A juíza Bianca Gomes da Silva rejeitou e mandou arquivar denúncia oferecida pelo Ministério Público contra o presidente da Câmara Municipal de Camaçari, Oziel Araújo, e mais 19 vereadores.
A juíza Bianca Gomes da Silva rejeitou e mandou arquivar denúncia oferecida pelo Ministério Público contra o presidente da Câmara Municipal de Camaçari, Oziel Araújo, e mais 19 vereadores.

A juíza Bianca Gomes da Silva, titular da 1ª Vara Criminal de Camaçari, rejeitou e mandou arquivar na quarta-feira (08/08/2018) denúncia oferecida pelo Ministério Público do Estado da Bahia (MPBA) contra o presidente da Câmara Municipal de Camaçari, Oziel Araújo, e mais 19 vereadores, acusados por crime de peculato. A decisão foi juntada aos autos nesta segunda-feira (13/08/208).

Segundo a denúncia, oferecida pelo promotor de Justiça Everardo Yunes, que também ajuizou ação civil pública por ato de improbidade administrativa contra os vereadores e 18 servidores comissionados do Poder Legislativo Municipal, os acusados teriam desviado verbas públicas através do reajuste do salário de servidores. Na decisão, a magistrada declarou a falta de atribuição do Promotor da “7ª Promotoria de Justiça que não detinha atribuição criminal, à época, razão pela qual não poderia ter denunciado os acusados, em razão do princípio constitucional do promotor natural”.

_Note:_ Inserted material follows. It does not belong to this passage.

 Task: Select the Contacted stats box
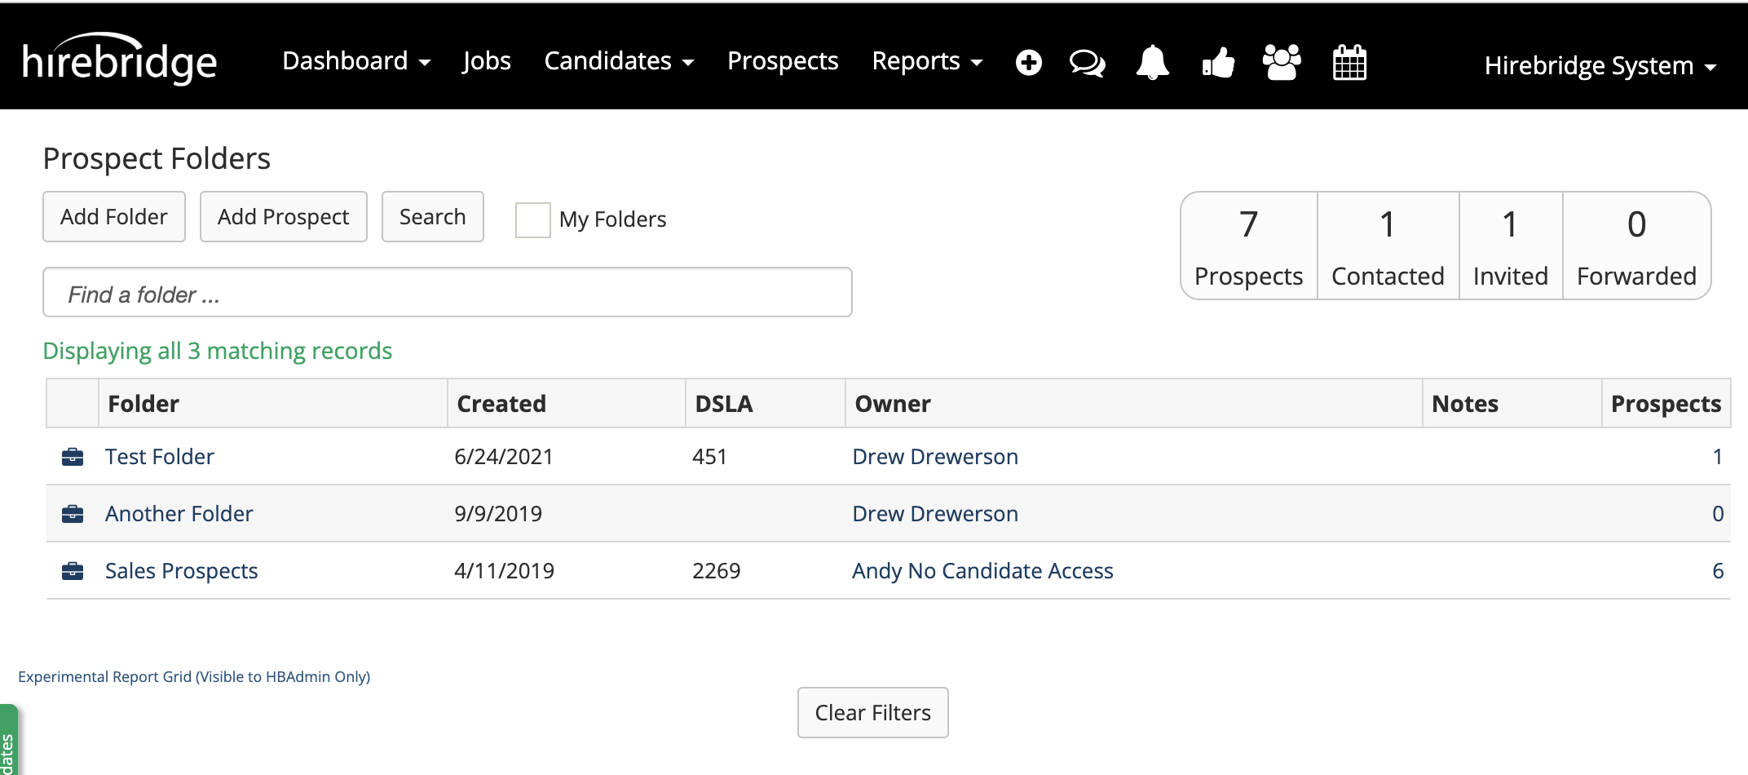[1387, 245]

Na mesma decisão, a Juíza alegou a falta de provas mínimas para o oferecimento da denúncia, na qual o MP alegou uma suposta prática de fraude por meio da demissão e recontratação de assessores parlamentares, com salários majorados, cujo aumento deveria ser repassado aos vereadores. Porém, segundo o posicionamento judicial, o Promotor não trouxe nenhuma evidência segura para comprovar seus argumentos.

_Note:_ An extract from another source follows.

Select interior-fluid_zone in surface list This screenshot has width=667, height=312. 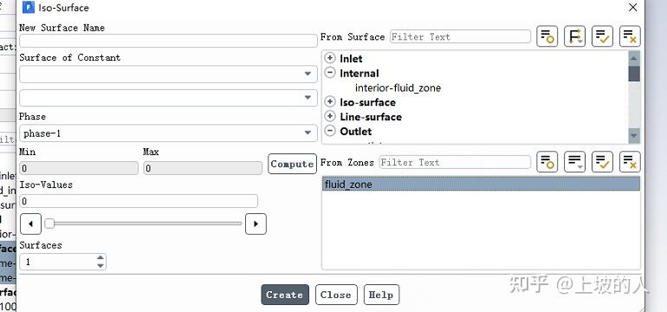coord(398,88)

Além disso, na peça acusatória não foi apresentada nenhuma declaração de testemunhas que tenham presenciado a entrega dos valores recebidos a mais pelos assessores aos respectivos vereadores. Não houve a confissão de nenhum vereador ou de assessor que viesse a evidenciar a alegada fraude, segundo justificativa da Juíza. O documento informou, também, que não houve a apresentação de qualquer outro material que comprovasse tal manobra.

Diante disso, considerando a ausência de atribuições do promotor, bem como a falta de comprovação mínima que sustentasse a denúncia, que não expôs perfeitamente qualquer comportamento criminoso dos denunciados, a Juíza rejeitou a denúncia ordenando o arquivamento.